The Rise of the Expert SLM: Achieving GPT Performance with Specialized Open-Source Models
Smaller models are gaining attention, and can be very useful in specific tasks (especially considering time/cost/accuracy tradeoffs vs LLMs). Tomer Sidi, PhD, GenAI Researcher at Solid, explains.
There is a common misconception that “bigger is always better” in the world of LLMs. But when it comes to Text-to-SQL in production, we are discovering a more exciting reality: a specialized, fine-tuned “Small” Language Model (SLM) can actually outperform the giants.
In a live environment, Text-to-SQL isn’t a simple translation task - it’s an agentic system. It’s a dynamic loop of generation, execution, and self-correction. To push the boundaries of what our agent can do, we conducted a comparison between our current baseline and the Snowflake/Arctic-Text2SQL-R1-7B.
The results represent a significant achievement for specialized AI: the Snowflake/Arctic-small 7B model expert didn’t just keep up; it exceeded expectations and painted the road for database-finetuned models.
Agentic Framework for Text2SQL
The agentic workflow, partially illustrated in Figure 1, represents the end-to-end process for generating reliable SQL. The process starts with retrieving a semantic model that encapsulates the context of the question, i.e., the tables, columns, joins, metrics, and additional relevant data to answer the question. Then, with this context, an LLM based Initial SQL Generation Module (Figure 1a) creates the query that answers the question, which serves as the critical point of comparison between the GPT-based baseline and the Arctic SLM. Once the initial SQL is generated, a cycle of quality control and verification with automated checks assess the syntax, schema adherence, content and executability of the query, and attempts to fix the query if necessary (Figure 1b). The output of this process is a textual response including: the SQL query, the generation process explainability and detailed reasoning.
Building the Agentic Toolkit
Arctic-7B is a fine-tuned SLM specialized for generating SQLite queries given a semantic context. Incorporating it into a production agentic workflow requires controlling the information flow in and out of the model. Specifically, the prompt structure of the semantic context must be organized as the input that the model was trained on. In addition, the SQLite queries must be transformed to the specific SQL dialect of the environment database.
To this end, we encapsulated the model with the following pre- and post- processing procedures (Figure 2):
Prompt Standardization: We based our inputs on Solid semantic models, extending the OmniSQL standard, augmenting it with enriched descriptions for each column and table, extended metric and query examples, and a schema summary. This provided the model with a clear and valuable interpretation of the schema.

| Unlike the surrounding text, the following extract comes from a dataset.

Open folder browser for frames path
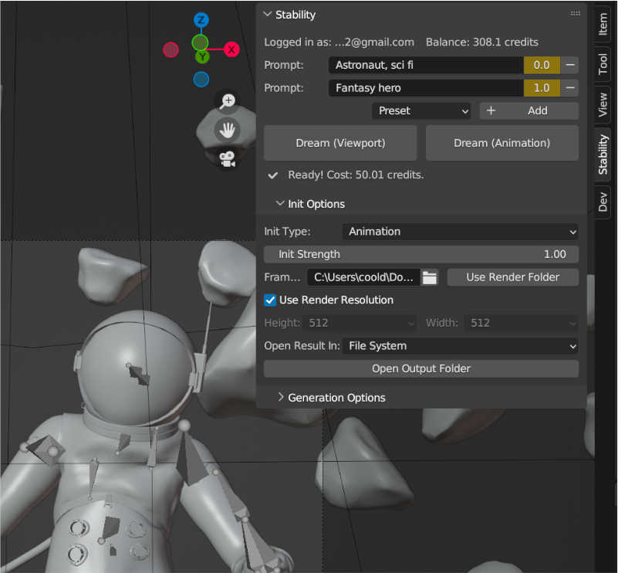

The Transpilation Layer: SQL dialects have distinct functions and syntax. Since the Arctic SLM was trained on a specific SQLite dialect, generated SQL code requires transpilation (conversion) to the dialect of the target data warehouse. In this set of experiments we used Snowflake, so we developed a custom layer to handle query transpilation to Snowflake dialect.

Results
For this experiment, we replaced the initial SQL generation module based on GPT models to a module based on the open source Snowflake/Arctic-Text2SQL-R1-7B small model (Figure 2). We used an internal evaluation benchmark comprising 137 couples of free text business questions and their related queries. Each agent performance was measured by executability, whether the generated SQL was able to execute successfully at the source system (Snowflake, in our case), and returned values alignment of the generated query to a reference (ground truth query).
The Arctic and baseline initial SQL generation was able to produce an executable SQL for 65% and 77% of questions, respectively. Understandably, most of the initial failures for the Arctic model were syntax errors, which were fixed after a single correction step. After completing the correction loops, both the Arctic and baseline models generated executable SQLs in a Snowflake dialect for 97% of questions. Additionally, there was not a significant difference in the generated SQLs retrieved values between the versions.
Conclusions and Future Work
Ultimately, this experiment demonstrates that specialized SLMs can rival industry giants when embedded within a robust agentic framework. By leveraging a modular loop of self-correction, the Snowflake/Arctic-7B model exceeded expectations, proving its performance is comparable to much larger models once initial errors are mitigated.
A key factor in this success was our use of Solid semantic models, which condensed large database schemas into enriched, high-signal summaries; this reduced the required context window and allowed the SLM to navigate complex data structures efficiently. Furthermore, using a SQLite-specialized base proved highly effective for generalizability; with the help of the transpilation layer, we narrowed the initial performance gap to just 12% due to syntax. This remaining delta was successfully closed during the fixing loop, resulting in nearly identical final executability. Moving forward, the true potential lies in database-specific fine-tuning, enabling these models to learn the unique nuances of individual datasets from the ground up.